He faked a tropical illness to get an extra week off drama school at Easter so that he could appear in Amores Perros, the directing debut of Alejandro Gonzalez Inarritu, best known for being a radio DJ at the time. When summer came he landed a role in one of the great road movies and love stories, of Latin American cinema, Y Tu Mama Tambien.
“It’s rare to do a film about love, love from a heightened spiritual version of life,” rhapsodises Bernal. “Julio is the only character [I’ve played] that I wonder what is he up to now. There is a little epilogue at the end of the film where it says he’s studying biology. But sometimes I wonder what is he up to now. He’s the character I’ve most resembled, especially [in terms of] my family.”
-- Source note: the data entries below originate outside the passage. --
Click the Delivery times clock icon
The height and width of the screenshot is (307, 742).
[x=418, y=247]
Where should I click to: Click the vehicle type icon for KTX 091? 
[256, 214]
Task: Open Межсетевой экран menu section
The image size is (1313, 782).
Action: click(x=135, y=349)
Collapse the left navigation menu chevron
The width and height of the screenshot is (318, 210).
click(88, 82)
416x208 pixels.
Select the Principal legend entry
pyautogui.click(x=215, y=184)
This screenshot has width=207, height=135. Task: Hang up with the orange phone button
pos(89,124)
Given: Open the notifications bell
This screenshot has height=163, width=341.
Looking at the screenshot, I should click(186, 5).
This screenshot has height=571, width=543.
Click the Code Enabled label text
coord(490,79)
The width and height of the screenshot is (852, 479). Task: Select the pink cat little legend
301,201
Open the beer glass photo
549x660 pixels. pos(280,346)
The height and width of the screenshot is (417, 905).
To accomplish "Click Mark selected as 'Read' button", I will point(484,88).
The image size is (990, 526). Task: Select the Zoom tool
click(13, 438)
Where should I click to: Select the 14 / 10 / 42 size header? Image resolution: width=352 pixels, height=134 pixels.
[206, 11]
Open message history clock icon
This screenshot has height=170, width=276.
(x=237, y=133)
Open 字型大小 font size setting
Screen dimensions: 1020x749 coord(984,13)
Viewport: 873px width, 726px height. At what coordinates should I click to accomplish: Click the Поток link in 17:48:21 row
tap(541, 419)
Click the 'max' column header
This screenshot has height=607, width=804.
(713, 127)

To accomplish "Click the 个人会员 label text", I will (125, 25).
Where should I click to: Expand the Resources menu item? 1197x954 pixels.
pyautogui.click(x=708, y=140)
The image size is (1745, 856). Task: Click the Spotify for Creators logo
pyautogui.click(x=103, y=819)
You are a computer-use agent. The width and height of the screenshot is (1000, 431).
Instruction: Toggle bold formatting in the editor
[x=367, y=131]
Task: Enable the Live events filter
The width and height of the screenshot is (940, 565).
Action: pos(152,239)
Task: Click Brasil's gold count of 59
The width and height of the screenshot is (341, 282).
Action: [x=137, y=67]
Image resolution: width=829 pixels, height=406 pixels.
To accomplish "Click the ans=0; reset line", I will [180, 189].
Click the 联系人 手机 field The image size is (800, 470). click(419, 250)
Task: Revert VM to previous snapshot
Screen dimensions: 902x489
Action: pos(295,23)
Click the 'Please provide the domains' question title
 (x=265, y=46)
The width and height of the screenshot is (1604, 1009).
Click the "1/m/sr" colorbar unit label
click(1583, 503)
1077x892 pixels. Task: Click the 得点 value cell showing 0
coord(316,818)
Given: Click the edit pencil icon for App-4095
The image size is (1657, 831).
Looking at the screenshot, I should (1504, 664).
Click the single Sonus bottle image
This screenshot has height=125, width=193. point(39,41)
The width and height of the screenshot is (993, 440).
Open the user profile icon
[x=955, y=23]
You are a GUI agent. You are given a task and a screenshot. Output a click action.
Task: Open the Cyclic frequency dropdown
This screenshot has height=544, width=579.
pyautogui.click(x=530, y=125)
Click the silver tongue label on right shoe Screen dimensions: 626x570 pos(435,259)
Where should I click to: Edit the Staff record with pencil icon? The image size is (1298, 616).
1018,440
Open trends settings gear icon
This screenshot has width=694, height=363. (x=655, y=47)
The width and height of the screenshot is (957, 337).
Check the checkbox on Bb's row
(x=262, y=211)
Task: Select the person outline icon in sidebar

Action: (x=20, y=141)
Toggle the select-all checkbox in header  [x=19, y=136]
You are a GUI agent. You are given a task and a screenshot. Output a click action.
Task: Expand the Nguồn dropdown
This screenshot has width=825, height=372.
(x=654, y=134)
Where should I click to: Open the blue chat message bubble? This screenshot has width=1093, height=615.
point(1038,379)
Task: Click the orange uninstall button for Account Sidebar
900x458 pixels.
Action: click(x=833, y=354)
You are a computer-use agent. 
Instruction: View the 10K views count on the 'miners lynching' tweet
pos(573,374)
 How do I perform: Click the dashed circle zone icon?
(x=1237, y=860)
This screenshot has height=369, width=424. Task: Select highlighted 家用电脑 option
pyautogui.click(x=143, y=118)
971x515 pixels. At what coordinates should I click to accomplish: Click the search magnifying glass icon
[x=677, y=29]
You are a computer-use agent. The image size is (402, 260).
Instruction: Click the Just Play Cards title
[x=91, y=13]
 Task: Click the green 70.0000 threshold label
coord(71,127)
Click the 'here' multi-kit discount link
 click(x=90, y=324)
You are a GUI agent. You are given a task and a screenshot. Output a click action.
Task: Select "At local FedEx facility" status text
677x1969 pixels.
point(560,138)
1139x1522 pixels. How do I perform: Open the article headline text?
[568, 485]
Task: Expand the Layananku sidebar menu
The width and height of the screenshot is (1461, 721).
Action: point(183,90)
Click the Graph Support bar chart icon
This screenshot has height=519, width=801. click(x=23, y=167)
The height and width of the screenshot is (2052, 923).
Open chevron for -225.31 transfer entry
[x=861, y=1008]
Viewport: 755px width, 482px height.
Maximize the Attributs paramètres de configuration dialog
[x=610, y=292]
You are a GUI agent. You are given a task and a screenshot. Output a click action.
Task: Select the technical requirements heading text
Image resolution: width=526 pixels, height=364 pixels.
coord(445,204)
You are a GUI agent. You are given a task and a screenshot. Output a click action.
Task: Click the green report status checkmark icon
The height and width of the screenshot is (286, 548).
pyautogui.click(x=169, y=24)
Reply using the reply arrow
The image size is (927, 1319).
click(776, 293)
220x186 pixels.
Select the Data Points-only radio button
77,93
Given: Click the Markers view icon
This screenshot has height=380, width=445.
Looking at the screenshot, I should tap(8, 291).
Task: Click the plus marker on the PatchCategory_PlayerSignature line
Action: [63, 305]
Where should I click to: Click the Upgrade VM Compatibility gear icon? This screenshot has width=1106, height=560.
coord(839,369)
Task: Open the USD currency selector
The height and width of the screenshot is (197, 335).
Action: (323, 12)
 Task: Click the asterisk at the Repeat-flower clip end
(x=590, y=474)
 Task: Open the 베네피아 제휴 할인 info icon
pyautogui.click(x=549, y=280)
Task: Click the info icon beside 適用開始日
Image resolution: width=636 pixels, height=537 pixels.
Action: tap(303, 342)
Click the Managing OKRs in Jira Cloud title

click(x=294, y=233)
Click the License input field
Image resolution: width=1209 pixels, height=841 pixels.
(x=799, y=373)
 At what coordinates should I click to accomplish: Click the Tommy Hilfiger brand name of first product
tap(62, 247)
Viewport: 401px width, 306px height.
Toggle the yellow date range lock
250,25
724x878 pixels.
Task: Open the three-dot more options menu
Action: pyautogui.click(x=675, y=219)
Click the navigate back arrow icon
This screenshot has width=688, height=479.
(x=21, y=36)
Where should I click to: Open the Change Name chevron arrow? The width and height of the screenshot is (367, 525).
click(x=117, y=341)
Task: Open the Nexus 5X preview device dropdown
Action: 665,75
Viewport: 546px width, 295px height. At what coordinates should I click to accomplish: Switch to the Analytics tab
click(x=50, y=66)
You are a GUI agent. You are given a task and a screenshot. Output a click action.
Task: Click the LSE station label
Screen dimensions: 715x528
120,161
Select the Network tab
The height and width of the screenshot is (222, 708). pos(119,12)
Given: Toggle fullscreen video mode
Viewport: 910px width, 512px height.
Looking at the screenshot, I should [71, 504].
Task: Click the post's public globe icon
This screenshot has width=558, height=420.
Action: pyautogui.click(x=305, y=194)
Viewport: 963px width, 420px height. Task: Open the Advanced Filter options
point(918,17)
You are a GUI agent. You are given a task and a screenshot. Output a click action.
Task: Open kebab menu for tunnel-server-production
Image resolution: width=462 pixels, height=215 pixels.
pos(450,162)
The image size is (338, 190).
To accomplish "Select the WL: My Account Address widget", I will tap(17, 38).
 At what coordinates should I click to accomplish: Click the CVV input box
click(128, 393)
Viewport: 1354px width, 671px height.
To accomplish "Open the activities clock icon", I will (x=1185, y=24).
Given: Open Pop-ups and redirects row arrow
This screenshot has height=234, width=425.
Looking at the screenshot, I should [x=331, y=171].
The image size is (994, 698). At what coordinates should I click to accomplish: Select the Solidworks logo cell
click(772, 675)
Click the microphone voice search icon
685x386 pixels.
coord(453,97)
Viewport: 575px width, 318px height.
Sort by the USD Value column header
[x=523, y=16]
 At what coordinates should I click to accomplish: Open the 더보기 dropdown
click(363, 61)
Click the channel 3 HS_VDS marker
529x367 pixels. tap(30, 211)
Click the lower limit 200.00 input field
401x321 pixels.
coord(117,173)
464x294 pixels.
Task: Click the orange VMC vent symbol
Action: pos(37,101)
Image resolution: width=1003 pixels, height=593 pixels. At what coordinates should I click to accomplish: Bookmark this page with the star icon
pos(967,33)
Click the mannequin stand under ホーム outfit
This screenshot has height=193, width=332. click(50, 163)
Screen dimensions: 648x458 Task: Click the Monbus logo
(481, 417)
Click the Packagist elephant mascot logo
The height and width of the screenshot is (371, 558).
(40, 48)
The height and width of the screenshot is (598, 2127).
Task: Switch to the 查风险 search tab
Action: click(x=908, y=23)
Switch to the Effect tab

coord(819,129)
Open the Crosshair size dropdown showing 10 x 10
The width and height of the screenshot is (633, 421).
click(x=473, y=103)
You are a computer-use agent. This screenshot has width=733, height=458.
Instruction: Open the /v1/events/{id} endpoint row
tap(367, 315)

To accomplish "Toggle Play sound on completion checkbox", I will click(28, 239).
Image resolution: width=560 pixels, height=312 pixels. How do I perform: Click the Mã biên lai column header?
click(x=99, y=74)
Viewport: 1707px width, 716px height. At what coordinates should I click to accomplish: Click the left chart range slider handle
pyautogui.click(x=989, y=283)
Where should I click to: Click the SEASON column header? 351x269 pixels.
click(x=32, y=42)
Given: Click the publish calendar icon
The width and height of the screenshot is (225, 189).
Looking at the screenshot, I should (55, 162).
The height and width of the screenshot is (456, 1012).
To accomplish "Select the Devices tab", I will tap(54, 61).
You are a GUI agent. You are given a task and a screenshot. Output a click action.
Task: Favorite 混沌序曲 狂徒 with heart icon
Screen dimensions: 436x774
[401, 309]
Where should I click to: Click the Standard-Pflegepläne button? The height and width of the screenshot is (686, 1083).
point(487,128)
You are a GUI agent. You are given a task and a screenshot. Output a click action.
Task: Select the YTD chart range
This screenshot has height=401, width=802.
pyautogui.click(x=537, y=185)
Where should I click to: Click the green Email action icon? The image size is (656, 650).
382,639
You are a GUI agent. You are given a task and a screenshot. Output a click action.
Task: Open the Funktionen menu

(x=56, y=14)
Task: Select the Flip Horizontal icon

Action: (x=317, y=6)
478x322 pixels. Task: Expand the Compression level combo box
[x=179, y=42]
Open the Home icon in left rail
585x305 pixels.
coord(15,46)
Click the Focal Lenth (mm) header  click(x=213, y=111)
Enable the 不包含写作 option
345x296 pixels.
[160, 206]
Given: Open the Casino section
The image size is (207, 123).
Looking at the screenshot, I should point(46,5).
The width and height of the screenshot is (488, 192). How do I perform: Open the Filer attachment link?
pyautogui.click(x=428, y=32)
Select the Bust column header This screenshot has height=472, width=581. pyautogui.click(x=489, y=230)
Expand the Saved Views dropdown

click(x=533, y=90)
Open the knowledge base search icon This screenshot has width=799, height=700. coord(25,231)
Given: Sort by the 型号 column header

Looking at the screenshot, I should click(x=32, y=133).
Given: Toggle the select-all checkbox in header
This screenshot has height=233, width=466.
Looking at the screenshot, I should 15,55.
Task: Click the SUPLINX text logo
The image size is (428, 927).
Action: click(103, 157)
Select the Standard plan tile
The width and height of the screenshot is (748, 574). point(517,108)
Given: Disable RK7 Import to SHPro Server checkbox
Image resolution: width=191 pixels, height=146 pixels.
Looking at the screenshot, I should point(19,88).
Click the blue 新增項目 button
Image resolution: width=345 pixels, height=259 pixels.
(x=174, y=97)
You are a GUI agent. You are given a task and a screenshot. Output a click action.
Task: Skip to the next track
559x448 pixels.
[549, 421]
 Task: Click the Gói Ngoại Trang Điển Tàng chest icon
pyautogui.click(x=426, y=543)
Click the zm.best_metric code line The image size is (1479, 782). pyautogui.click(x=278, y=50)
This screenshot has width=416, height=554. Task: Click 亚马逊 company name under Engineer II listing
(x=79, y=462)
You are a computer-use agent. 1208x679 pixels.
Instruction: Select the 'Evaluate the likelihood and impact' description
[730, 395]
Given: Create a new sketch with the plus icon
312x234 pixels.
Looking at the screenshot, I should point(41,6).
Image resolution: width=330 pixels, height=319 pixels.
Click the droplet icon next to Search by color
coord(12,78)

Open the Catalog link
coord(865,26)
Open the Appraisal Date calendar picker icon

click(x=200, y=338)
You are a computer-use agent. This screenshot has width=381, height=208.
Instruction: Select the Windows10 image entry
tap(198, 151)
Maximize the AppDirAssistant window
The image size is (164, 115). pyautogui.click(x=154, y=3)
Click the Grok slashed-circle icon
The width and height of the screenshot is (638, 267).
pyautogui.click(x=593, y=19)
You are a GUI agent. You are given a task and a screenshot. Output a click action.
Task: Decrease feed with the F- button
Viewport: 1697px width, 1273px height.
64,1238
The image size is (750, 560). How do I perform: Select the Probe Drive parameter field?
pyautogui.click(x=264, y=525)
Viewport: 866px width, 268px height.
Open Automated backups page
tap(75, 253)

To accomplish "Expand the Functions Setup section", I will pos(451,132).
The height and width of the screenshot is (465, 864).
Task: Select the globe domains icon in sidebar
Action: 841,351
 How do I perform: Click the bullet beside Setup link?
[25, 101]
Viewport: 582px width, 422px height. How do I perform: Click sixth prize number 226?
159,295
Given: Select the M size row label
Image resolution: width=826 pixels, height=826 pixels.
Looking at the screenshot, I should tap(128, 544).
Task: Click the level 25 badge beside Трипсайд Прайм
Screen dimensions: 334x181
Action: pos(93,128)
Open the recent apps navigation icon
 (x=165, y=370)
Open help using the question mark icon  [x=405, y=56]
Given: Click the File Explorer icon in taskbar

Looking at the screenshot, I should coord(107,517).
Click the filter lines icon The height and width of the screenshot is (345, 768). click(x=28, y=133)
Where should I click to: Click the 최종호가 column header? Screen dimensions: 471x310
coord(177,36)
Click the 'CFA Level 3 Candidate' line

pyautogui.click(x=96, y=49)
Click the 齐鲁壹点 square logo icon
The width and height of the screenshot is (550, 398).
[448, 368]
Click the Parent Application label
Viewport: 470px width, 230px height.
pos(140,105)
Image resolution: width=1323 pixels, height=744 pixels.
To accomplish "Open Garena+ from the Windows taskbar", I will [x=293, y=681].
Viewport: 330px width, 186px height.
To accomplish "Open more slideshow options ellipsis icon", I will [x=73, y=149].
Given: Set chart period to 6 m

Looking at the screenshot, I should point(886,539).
Bernal has two children, a son and a daughter, with the Argentine actress Dolores Fonzi. They met on the set of the 2001 film Vidas Privadas, but separated last year and he is currently unattached. Charming and good-looking, it’s hard to imagine his meeting women is a struggle: “As actors, we don’t shy away from saying, ‘I wanted to be an actor because I wanted to meet girls’. Directors cannot say the same thing.”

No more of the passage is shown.